**VORGEGEBENER TEXT:**
------------------------------------------------------------------------
Von Johannes Kulms | 16.09.2016
    Plastikmüll am Strand
    Plastikmüll in und an Gewässern belastet zunehmend die Umwelt. (dpa/ picture alliance/ Lars Halbauer)
    Der Falckensteiner Strand ist der längste Badestrand von Kiel. Er liegt auf dem westlichen Ufer der Förde - dem im Zentrum endenden Meeresarm der Ostee.
    Wenn es warm wird, kann es am Falckensteiner Strand auch schnell mal etwas voller werden. Doch wie viel Müll bleibt dann eigentlich zurück – zusätzlich zum angetriebenen von Meeresseite? Und wie verteilt er sich am Strand? Das wollten Acht- und Neuntklässner des Friedrich-Schiller-Gymnasiums Preetz an diesem Morgen herausfinden.
    "Wir haben neun Kreise eingezeichnet: Drei ganz nah am Wasser, drei weiter weg und drei ganz weit weg, also wo kein Wasser ist", erklärt Neuntklässler Kenneth. Jeder Kreis hatte einen Durchmesser von drei Metern. Und jeder Müllrest innerhalb dieses Kreises, der größer als einen halben Zentimeter war, wurde aufgesammelt und in eine Tabelle eingetragen.
    Strand ist dreckiger als voher angenommen
    "Und dabei ist herausgekommen, dass im mittleren Abschnitt, der halt ab und zu mal Kontakt zum Wasser hat, wo die meisten Leute liegen, dass da mit Abstand am meisten Müll liegt."
    Die Unterrichtseinheit am Strand hat auf jeden Fall etwas gebracht, meint Kenneths Schulkameradin aus der 8. Klasse, die die Ergebnisse überraschend fand.
    "Es hat halt gezeigt, wie viel Müll eigentlich wirklich am Strand liegt. Und auch, wenn man das auf den ersten Blick nicht sieht und denkt, der Strand ist sauber und wirklich auch mal nach Müll sucht, dann findet man schon einiges."
------------------------------------------------------------------------
[Gespeicherte Einträge]
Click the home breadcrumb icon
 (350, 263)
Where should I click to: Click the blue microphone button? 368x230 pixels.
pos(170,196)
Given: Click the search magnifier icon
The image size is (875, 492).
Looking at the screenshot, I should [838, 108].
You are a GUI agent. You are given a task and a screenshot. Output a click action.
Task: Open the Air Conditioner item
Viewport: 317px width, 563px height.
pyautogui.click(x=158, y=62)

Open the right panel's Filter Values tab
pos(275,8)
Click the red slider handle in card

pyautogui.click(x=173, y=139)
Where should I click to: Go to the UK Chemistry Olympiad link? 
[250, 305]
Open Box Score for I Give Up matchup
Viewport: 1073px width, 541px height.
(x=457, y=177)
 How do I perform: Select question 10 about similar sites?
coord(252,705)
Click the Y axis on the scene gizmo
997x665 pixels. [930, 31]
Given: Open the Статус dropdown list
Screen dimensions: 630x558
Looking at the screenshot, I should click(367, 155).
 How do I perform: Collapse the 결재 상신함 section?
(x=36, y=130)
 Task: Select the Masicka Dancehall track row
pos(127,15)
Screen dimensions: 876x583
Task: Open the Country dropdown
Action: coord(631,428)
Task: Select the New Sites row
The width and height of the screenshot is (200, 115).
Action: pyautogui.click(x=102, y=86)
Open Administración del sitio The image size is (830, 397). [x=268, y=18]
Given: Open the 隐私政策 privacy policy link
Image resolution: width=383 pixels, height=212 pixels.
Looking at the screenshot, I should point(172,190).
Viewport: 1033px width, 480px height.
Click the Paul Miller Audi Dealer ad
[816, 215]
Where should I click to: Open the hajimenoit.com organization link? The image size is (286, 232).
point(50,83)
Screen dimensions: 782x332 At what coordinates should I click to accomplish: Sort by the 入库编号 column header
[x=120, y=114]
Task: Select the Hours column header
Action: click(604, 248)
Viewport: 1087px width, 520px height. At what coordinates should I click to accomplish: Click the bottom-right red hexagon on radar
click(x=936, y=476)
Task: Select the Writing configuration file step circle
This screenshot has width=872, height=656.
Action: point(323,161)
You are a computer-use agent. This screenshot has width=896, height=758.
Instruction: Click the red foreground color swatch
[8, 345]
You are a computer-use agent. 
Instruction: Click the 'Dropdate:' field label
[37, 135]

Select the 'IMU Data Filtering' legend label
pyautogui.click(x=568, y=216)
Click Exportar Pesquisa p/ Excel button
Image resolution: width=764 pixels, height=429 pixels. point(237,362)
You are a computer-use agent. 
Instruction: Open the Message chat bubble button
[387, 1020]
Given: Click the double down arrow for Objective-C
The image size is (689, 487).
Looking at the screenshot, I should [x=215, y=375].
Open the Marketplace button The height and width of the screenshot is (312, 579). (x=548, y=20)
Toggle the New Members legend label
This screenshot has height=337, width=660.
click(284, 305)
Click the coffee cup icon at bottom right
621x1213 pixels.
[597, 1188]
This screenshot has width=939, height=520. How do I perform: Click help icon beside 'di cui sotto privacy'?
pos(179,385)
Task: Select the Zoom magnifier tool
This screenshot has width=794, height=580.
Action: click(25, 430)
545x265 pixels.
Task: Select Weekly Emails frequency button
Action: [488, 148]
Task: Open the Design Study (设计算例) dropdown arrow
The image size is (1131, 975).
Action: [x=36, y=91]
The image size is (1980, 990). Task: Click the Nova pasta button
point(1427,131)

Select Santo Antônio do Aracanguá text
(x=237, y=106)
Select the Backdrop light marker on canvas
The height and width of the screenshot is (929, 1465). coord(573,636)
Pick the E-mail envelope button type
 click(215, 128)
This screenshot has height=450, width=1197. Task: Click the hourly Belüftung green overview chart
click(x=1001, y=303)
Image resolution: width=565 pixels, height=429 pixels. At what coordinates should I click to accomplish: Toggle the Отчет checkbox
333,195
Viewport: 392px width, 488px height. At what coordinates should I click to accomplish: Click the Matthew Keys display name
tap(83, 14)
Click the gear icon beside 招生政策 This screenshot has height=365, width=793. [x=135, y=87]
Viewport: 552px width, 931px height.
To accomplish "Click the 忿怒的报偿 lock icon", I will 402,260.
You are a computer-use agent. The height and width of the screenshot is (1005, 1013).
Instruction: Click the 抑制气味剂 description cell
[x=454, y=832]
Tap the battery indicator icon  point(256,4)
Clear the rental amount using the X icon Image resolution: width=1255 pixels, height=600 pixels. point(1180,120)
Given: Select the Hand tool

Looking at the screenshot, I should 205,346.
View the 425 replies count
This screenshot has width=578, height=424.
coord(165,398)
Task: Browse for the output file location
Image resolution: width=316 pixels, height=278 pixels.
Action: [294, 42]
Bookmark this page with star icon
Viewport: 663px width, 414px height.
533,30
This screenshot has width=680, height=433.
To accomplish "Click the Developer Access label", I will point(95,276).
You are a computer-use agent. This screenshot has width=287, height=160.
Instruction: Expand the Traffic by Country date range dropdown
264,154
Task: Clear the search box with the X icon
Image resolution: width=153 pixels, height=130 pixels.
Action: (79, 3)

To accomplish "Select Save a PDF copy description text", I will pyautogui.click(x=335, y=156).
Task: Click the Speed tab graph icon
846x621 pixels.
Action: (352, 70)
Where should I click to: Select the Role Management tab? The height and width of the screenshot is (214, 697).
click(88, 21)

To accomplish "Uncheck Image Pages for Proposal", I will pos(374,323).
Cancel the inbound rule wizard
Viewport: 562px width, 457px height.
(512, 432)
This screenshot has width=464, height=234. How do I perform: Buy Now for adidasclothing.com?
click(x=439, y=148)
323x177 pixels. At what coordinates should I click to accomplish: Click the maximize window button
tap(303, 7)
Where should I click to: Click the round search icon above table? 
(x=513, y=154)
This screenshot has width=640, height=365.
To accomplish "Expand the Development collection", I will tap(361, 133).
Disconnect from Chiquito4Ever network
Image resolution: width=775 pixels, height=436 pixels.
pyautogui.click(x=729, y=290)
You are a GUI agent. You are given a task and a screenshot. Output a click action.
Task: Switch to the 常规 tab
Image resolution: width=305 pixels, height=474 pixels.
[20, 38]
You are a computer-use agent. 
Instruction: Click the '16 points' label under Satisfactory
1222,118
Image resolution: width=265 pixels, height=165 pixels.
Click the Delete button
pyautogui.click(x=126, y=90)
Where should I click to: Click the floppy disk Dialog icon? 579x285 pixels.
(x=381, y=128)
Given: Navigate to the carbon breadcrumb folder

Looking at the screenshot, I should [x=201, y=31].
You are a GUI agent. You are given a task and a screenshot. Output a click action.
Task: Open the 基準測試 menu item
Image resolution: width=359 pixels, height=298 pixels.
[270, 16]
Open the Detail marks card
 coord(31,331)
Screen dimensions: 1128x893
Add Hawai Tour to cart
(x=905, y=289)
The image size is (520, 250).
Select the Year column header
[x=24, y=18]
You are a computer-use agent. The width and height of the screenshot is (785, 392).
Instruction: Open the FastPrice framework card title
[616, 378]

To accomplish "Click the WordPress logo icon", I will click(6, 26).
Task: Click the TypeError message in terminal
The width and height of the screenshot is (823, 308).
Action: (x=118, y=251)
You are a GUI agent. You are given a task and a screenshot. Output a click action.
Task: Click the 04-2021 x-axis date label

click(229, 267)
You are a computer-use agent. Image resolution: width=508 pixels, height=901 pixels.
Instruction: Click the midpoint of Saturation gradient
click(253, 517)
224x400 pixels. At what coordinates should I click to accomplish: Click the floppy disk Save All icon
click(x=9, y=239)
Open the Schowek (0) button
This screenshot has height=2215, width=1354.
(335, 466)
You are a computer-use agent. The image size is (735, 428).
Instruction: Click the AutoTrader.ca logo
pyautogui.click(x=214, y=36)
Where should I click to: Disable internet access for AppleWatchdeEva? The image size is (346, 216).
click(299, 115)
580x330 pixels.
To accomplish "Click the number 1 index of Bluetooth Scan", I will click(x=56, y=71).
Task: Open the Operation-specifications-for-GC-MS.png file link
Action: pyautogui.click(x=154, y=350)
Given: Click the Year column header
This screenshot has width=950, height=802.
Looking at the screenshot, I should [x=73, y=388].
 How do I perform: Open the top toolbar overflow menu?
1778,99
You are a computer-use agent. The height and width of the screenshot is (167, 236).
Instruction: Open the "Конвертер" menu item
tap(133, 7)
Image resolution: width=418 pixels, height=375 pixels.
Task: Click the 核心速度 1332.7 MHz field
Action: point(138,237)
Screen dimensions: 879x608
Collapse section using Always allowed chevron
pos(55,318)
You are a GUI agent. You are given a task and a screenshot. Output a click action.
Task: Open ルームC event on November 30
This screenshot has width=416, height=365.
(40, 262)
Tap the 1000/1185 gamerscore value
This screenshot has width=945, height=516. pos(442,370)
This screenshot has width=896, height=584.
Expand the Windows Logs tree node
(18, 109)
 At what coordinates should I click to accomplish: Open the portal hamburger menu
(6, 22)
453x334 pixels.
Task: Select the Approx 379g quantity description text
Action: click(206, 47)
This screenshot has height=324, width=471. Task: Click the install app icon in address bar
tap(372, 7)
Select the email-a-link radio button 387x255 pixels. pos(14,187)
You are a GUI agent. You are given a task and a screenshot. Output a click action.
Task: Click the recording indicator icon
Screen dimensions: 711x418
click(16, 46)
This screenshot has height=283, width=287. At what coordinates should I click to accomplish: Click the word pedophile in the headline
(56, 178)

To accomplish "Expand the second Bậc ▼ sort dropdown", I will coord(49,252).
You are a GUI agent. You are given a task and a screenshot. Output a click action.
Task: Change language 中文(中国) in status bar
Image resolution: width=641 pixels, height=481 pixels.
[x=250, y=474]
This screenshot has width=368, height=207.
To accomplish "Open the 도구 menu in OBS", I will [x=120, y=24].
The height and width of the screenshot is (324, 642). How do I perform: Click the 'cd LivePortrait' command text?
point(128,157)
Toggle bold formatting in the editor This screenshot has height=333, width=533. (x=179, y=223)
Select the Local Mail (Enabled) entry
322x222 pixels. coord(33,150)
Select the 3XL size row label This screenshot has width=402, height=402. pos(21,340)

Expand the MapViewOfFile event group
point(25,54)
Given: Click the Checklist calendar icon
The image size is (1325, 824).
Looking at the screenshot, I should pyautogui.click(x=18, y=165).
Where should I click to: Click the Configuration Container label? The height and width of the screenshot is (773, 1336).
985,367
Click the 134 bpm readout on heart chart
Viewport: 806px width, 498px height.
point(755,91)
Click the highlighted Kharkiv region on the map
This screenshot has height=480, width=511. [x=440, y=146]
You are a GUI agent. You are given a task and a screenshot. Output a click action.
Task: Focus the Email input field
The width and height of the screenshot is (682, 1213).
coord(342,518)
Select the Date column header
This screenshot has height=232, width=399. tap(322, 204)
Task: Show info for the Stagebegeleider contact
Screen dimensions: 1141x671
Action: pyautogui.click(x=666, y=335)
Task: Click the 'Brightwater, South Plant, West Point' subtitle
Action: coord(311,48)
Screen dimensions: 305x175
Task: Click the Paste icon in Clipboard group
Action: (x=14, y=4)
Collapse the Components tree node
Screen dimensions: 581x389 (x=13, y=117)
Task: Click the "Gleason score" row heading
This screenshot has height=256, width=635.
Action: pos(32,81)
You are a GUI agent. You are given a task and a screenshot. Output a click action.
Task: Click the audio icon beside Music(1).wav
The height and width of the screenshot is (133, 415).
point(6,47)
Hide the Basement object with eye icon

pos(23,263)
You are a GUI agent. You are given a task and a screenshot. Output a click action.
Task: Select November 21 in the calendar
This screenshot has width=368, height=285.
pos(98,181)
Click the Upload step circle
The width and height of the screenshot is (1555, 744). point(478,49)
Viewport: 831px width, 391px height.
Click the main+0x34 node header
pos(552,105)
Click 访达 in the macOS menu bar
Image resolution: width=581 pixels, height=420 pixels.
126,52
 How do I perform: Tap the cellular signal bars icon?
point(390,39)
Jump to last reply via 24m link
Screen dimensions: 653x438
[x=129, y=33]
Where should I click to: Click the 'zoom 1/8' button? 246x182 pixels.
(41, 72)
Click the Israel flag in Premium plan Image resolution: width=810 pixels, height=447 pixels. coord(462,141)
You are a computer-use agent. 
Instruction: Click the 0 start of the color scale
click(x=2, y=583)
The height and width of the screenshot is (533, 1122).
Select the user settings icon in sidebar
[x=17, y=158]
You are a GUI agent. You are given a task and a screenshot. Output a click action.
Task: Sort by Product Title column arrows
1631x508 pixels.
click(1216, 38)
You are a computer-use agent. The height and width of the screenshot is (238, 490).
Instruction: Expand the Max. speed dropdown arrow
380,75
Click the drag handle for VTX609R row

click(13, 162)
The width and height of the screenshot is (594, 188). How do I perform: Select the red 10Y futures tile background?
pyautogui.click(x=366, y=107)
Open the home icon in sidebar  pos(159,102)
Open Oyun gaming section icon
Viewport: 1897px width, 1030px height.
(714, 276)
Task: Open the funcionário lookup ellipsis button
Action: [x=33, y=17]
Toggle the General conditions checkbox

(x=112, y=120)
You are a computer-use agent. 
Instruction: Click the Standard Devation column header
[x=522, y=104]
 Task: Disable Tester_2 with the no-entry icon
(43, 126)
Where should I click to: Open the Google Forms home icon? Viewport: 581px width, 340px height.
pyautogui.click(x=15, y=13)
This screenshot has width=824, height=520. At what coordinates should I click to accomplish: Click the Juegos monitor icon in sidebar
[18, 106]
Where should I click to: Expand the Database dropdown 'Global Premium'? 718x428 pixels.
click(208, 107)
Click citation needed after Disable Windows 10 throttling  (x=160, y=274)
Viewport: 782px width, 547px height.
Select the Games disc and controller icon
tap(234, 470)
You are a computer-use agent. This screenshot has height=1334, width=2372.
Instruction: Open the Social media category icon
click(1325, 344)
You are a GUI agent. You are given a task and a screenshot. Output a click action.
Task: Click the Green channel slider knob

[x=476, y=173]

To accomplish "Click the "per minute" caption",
------------------------------------------------------------------------
**AUFGABENSTELLUNG:** Tausche im Text über den Falckensteiner Strand „Plastikmüll“ gegen „Kunststoffmüll“ aus und gib dabei den Abschnitt von „Von Johannes Kulms“ bis „alliance/ Lars Halbauer)“ wieder. Stütze dich ausschließlich auf den Text.

**SCHRIFTLICHE ANTWORT:**
Von Johannes Kulms | 16.09.2016
    Kunststoffmüll am Strand
    Kunststoffmüll in und an Gewässern belastet zunehmend die Umwelt. (dpa/ picture alliance/ Lars Halbauer)